Page text
-----
Train the model

I’ll use the initialization method and show you how to train a small neural network on a custom-defined dataset using this weight initialization methodology. In this example, we’ll generate a fictitious dataset for binary classification and train a neural network to complete the task.

Here’s a step-by-step implementation using PyTorch:

We constructed a new binary classification dataset, designed a basic neural network using He initialization, and trained the model utilizing stochastic gradient descent (SGD) as the optimizer in this example. We will import same libraries, as discussed before.

Generating Dataset

We have define generate_dataset function to generate random 2D features and assign labels to a custom defined dataset for binary classification using Pytorch framework.

Python3

# Create a custom-defined dataset
def generate_dataset(num_samples=100):
    np.random.seed(0)
    features = np.random.rand(num_samples, 2)  # Random 2D features
    labels = (features[:, 0] + features[:, 1] >
              1).astype(int)  # Binary classification
 
    return torch.tensor(features, dtype=torch.float32), torch.tensor(labels, dtype=torch.float32)

Defining the Neural network with He Initialization

Here, we have define a class SimpleClassifier with two fully connected layers. We have applied He initialization to the weights of these layers.
-----
Dataset rows

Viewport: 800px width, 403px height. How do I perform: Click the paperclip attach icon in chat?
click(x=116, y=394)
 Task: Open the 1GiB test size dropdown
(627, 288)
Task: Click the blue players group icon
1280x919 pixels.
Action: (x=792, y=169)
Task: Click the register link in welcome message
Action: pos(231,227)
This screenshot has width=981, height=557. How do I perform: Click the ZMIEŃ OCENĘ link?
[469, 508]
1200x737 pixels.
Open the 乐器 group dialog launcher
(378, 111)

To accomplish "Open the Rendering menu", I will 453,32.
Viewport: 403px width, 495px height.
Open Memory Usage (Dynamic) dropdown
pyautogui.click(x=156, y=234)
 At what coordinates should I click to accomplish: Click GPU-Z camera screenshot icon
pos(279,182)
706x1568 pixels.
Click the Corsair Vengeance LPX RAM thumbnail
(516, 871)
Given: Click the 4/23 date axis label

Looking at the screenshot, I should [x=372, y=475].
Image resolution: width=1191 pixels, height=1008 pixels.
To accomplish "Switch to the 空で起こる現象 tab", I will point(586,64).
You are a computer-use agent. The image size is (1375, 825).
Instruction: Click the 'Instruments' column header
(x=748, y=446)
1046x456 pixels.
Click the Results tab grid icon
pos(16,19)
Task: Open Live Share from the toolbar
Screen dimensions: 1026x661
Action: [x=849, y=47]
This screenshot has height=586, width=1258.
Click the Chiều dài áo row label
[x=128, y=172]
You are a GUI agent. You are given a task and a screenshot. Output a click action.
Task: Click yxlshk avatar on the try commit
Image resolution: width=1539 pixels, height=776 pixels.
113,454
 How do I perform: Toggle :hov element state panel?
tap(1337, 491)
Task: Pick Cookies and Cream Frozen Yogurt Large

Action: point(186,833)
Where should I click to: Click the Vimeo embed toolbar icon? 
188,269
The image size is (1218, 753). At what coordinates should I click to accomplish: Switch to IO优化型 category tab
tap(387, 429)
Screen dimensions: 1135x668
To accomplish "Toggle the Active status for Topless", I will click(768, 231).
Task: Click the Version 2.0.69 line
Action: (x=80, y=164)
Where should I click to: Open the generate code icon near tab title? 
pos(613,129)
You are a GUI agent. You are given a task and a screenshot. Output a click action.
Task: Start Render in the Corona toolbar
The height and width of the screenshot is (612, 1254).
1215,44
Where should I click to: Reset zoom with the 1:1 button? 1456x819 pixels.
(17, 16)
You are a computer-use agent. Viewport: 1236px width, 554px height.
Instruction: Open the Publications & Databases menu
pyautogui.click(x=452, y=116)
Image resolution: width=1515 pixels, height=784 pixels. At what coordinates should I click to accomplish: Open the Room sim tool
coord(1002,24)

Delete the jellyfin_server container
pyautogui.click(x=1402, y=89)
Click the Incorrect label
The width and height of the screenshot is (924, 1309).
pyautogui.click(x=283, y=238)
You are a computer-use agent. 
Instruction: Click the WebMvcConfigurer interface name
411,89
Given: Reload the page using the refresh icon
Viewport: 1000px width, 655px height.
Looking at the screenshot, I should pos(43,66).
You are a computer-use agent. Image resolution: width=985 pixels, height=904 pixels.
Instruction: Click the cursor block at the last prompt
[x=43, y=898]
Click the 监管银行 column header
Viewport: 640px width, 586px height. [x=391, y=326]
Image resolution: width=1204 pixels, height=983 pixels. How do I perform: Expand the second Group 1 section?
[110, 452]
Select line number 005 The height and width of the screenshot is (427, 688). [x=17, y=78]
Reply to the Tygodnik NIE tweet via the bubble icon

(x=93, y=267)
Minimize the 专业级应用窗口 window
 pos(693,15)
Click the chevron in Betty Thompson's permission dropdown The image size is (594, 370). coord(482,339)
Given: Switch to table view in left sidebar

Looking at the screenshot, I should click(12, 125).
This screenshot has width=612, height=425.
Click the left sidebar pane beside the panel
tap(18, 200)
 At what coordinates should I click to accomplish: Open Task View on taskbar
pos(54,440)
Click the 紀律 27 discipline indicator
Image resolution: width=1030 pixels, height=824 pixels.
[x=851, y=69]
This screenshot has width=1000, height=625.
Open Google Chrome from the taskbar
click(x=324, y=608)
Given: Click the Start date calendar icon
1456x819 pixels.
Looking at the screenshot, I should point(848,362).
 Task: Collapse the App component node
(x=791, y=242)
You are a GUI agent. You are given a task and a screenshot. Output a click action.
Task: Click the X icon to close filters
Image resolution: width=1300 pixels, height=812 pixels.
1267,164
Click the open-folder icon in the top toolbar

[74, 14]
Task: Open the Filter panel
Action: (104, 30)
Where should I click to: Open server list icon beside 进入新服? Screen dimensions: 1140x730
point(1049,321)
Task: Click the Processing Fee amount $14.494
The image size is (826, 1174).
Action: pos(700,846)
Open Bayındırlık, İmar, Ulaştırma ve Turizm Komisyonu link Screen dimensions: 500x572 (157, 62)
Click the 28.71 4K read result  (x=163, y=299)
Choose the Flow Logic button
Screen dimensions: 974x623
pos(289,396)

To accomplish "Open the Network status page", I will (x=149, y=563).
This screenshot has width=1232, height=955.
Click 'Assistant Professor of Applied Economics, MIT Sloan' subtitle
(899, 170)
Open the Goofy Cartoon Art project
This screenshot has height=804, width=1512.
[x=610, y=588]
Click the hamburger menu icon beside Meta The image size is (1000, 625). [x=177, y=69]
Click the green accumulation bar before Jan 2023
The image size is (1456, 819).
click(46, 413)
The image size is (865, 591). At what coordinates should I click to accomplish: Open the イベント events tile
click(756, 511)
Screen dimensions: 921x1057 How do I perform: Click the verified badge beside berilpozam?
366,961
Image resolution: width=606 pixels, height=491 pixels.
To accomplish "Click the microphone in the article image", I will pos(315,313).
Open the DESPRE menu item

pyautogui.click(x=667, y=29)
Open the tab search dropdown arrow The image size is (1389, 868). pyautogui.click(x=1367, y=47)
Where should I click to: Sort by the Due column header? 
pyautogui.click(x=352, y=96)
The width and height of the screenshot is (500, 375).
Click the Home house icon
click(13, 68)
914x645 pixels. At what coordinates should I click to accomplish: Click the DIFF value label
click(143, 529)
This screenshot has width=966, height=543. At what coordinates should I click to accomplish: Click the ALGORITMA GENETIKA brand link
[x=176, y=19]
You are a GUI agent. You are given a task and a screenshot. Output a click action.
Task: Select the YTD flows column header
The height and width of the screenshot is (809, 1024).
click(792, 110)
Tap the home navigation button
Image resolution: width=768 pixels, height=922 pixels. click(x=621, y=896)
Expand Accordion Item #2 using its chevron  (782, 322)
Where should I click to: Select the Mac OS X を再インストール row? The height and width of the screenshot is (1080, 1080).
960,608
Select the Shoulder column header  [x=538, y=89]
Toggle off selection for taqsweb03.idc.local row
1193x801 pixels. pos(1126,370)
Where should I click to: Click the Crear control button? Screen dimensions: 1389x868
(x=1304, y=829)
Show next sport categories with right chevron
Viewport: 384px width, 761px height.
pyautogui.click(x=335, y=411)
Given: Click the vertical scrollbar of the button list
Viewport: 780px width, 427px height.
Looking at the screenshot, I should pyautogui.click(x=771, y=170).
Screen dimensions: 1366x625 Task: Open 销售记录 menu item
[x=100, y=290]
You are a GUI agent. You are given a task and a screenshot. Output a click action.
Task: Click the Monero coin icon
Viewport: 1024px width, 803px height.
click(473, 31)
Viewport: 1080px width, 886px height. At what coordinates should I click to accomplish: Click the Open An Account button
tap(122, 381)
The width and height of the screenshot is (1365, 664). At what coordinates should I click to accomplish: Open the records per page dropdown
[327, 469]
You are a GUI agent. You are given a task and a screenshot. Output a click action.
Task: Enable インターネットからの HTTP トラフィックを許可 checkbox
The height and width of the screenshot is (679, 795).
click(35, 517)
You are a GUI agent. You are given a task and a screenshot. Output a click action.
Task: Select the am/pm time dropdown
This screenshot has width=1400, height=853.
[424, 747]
-----
Things to do
A – Please write out everything from "Train the model" down to "complete the task." in the He initialization tutorial above.
B – According to the He initialization tutorial, which optimizer is used to train the model?

Solutions
A –
Train the model

I’ll use the initialization method and show you how to train a small neural network on a custom-defined dataset using this weight initialization methodology. In this example, we’ll generate a fictitious dataset for binary classification and train a neural network to complete the task.

B – Stochastic gradient descent (SGD).